Illness


I haven’t written about my mother in a long time, partly because it’s such a painful subject. She’s still in the home two hours south of here. She still functions pretty well day to day, but she gets more tired and she herself says she’s losing more of her memory.  

The worst part is how aware she is of what’s happening. The best part is that I see her every week. We have lunch. Maybe we run errands. I try to come up with subjects for discussion that she might like. Since I’m the one who helped her with the family geneaology, I know her family tree very well and we talk about people I never met but she remembers. When I see her tiring, I leave after making plans for the following week.

I doubt I would handle this illness as gracefully as she does. As she always has, my mother continues to teach me by example. I’m so grateful to be her daughter.

I cannot adequately express my anger at John Edwards’s “confession.” (Notice I didn’t say “at what he did to lead to the confession”—that’s a different subject, one I won’t address here.) How he could think that the comments “I didn’t love her” (or was it “I wasn’t in love with her”?) as well as “Elizabeth’s cancer was in remission” make this any less ugly or make women forgive him even a little bit is far beyond me. And to deny, deny, deny instead of owning up and moving on? My only hope is that he takes that paternity test this week (because so many people think they already know the results) so it doesn’t drag out for any longer than the weekly news cycle.

Update: The new mother is refusing the paternity test so it looks like he is destined to be forever the father. I just hope the news moves on soon. We do kinda have a bunch of wars, an election that will decide where the country is headed, climate change, etc., that will actually impact our lives.

I’ve always been one for dates, for anniversaries of events. And for me there aren’t many more significant anniversaries than today. Twenty-six years ago on this date my mother took me to the hospital and saved my life.

I was living on my own in a small apartment in Chestnut Hill. I got sick on Wednesday with what we thought was the flu—fever and vomiting. My sister had had the same thing the week before. My friend the nurse who lived one floor above me wasn’t that concerned. 

When I wasn’t any better by Saturday my mother came to stay with me. On Sunday my legs broke out in large purple blotches. That’s when they took me to the hospital.

You know how you dread going to the ER because you might have a long wait if your problem isn’t that serious? The staff took one look at me and I got bumped to the head of the line. What service! (A bp of 60/40 will do that . . .)

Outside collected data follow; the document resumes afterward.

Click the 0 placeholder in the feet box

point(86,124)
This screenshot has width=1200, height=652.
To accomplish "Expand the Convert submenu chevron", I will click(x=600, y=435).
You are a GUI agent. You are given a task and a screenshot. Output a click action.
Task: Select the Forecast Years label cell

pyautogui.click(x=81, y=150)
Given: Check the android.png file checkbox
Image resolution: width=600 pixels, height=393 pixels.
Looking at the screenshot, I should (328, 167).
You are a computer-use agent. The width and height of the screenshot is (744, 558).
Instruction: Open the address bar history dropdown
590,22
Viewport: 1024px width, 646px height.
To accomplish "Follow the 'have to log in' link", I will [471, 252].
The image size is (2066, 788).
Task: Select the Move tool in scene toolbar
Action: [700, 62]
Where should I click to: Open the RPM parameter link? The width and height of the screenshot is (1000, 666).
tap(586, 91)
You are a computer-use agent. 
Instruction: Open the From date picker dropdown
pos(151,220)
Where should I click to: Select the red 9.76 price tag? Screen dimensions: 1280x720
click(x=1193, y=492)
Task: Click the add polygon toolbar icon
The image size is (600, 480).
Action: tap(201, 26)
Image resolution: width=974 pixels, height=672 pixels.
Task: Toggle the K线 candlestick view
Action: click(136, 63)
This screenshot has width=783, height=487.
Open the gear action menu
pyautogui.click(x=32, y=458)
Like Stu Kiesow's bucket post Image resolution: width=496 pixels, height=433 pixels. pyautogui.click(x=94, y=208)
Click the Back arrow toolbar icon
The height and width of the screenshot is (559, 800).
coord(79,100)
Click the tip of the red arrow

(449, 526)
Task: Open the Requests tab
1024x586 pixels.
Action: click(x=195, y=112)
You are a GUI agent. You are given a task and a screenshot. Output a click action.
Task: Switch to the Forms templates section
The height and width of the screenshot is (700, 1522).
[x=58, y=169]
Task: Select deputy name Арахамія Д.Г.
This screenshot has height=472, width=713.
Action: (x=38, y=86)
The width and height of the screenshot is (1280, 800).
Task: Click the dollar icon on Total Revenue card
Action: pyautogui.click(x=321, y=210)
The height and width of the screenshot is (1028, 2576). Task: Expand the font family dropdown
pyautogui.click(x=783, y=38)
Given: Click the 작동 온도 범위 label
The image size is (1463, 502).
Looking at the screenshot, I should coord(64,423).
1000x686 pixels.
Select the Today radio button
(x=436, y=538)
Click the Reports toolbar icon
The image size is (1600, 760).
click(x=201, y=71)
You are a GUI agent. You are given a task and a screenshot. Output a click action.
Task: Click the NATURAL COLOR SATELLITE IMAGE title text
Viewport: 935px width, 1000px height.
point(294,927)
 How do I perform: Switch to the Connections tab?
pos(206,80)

After an argument during my exam with one doctor about whether or not this was an ectopic pregnancy (I knew full well it wasn’t), they prepped me for exploratory surgery. I hyperventilated in the OR and they actually gave me a paper bag to breathe into.  

A wonderful medical team operated on me. My surgeon, Dr. John Roberts, normally wouldn’t have been in the hospital that day, but through some odd circumstances, he was. Someone sitting in her own bedroom had been shot—hit by a bullet that came through her bedroom wall from outside.

After surgery, Dr. Roberts told my mother I would live or die in the next 36 hours. Needless to say, I survived. They estimated that my appendix had burst on Thursday, leading to severe peritonitis.

A week in ICU, a month in the hospital, fantastic residents and students and nurses at the hospital (I was someone’s case study!), more surgery, many antibiotics, brief return to the hospital, long recovery, lifetime impact.

It was my own George Bailey moment—so much around me that has happened since wouldn’t have if I had gone the other way in those 36 hours. And 26 years later, I know I should never forget that.